Putin by Any Other Name

Andrei Piontkovsky
The Moscow Times

Vladimir Putin's rise to the throne came about thanks largely to fortuitous circumstances. Were it not for Boris Berezovsky's energetic backing of Putin, Russia's current ruler might well be Yury Luzhkov or Yevgeny Primakov.

More importantly, Putin is a man on a historical mission to modernize Russia, allowing our country to draw level with the world's leading powers. Should he succeed, Russia could overtake not just Portugal but -- dare to dream -- even the far more prosperous Luxembourg.

For several centuries now, a single plot has been repeated in Russian history -- something like what Hegel called a wrong or negative infinity. Over and over again, modernizing rulers declare that Russia has fallen 50 years behind the leading Western nations. If we don't close this gap in 10 to 15 years, they warn, we will be crushed.

These words could come from the mouth of Peter the Great or Josef Stalin; the logic is always the same.

By mobilizing the populace and eliminating those who question his wisdom, the modernizer drives the country forward and as a rule achieves his goals at the price of enormous human sacrifice. He catches up with the eternally alluring and despised West in the per capita production of cannons and frigates, or cast iron and steel.

These achievements are far from frivolous. They allowed us to defeat the Swedes at Poltava, the Germans at Stalingrad, to march into Paris and Berlin and to be the first nation in space.

But for some reason, once the latest modernizer has rallied the country to yet another triumph, we always end up back where we started. And another ruler comes to the fore singing the same old song about lagging behind the West, overtaking Portugal, doubling GDP and so on and so forth.

Clearly some sort of systemic error has crept into the bold plans of our modernizers, something fundamental about the West that they fail to perceive. And this failure once more allows the West to leave us behind with our mountains of cast iron, steel, rusting missiles and submarines, our dreams of a Third Rome and a Separate Path.

When the young Peter Romanov visited Amsterdam, he was charmed by Europe. He was impressed with everything from the marvelous wharves to the clean sidewalks to the entrancing cafes. Naturally, the reformist emperor wanted to transplant all of this to Russia -- but in such a way that he could carry on lopping off the heads of the Streltsy and unwinding from the affairs of state by popping down to the cellar and giving the heir to the throne a good stretch on the rack for having unauthorized contacts with foreigners.

Three hundred years later, a young KGB officer arrived in Dresden. After the triumphs of Russia's latest modernizers the city was no longer exactly Western, but it was still Western enough to make the spy from the East feel as though he had passed through a time warp.

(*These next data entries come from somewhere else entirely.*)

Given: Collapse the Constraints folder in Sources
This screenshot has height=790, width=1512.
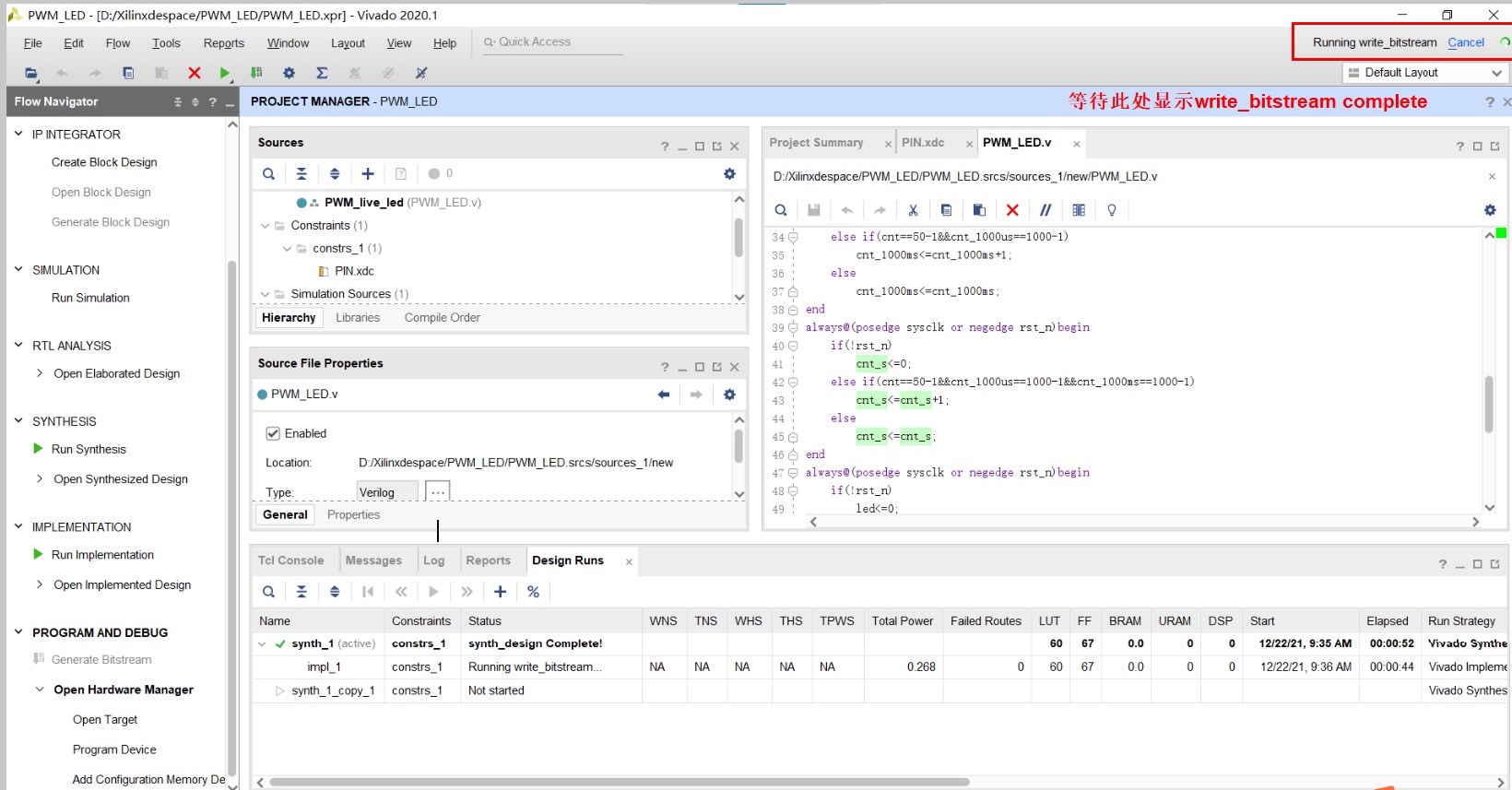Looking at the screenshot, I should 266,226.
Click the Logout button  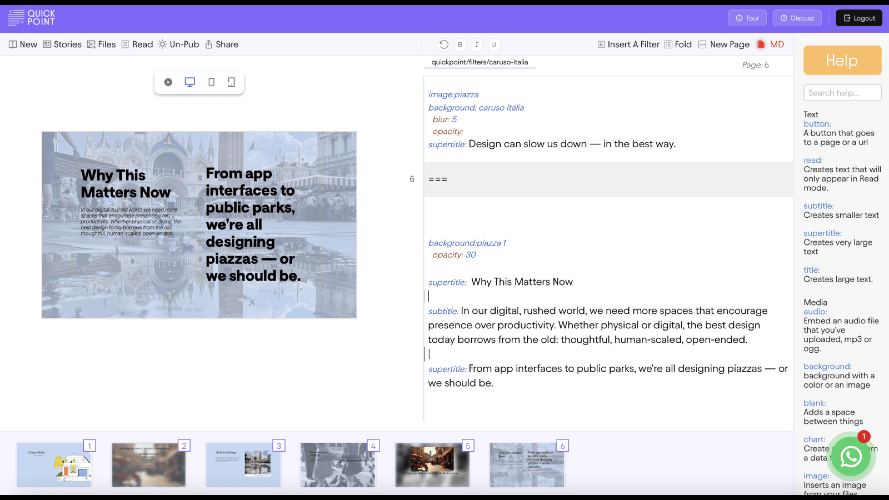tap(858, 18)
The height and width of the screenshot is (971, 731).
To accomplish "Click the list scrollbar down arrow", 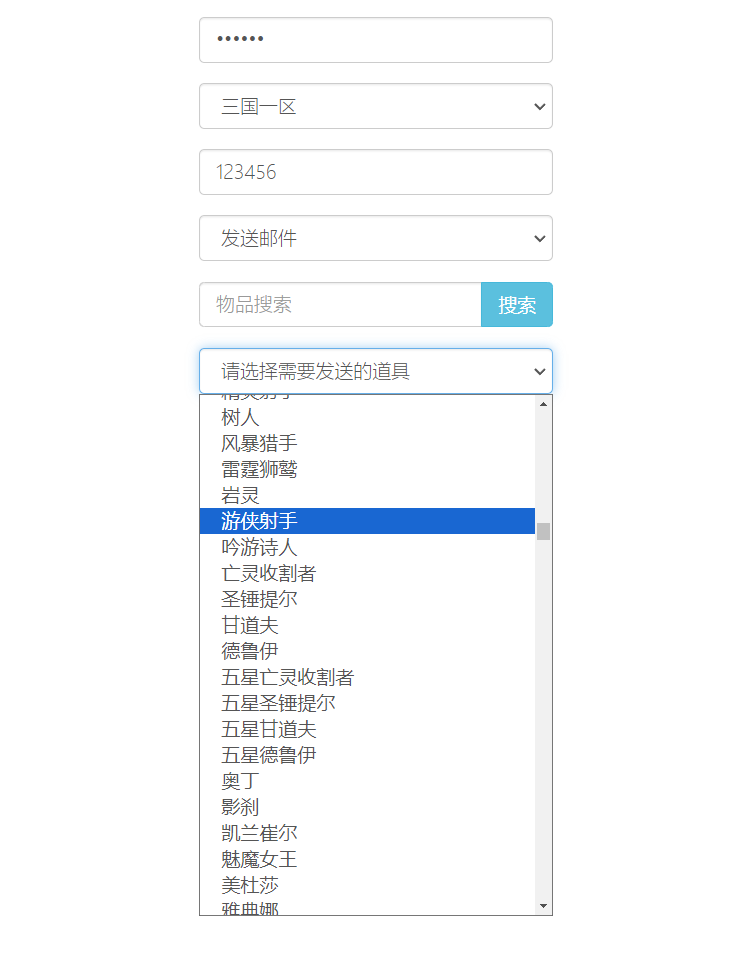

Where Peter, fascinated from childhood with ships and seafaring, had been most struck by the wharves of the West, Vladimir applied himself to German beer, the subject of the only vivid, emotionally charged moments in an otherwise rather dull volume of interviews, "Conversations With Vladimir Putin." As he quaffed this tempting but utterly bourgeois beverage, the young officer apparently experienced a radical change of worldview, coming to see the Soviet Communist system as doomed.

Once installed in the Kremlin, Putin therefore sincerely set about building a flourishing market society in Russia, just like they have in the West. But in such a way that Vladislav Surkov could carry on

managing "democracy," Igor Sechin could further hone the executive chain of command, and Vladimir Ustinov could continue to impose the dictatorship of law with a human face. He would also be loathe to give up the practice of tossing uncooperative oligarchs into prison, where they pen penitential letters, while friendly oligarchs lay golden eggs by the dozen, liberal ministers stand at attention and act the fool for the television cameras, and governors behave like loyal pets.

For Russia's governors, the new order is best expressed by the slogan "back in the 1580s," not "back in the U.S.S.R." The political philosophy of today's Russian elite is summed up by the phrase, "I am but your wretched cur, my lord."

Herein, apparently, lies the systemic mistake of our august modernizers, repeated century after century. Entranced by the fruits of Western society and greedily longing to possess them, our Scythian rulers haughtily reject the roots of Western civilization, its hated air of freedom and human dignity. This is why, while the names may change, we will always have a Putin in the Kremlin.

Andrei Piontkovsky, an independent political analyst, contributed this comment to The Moscow Times.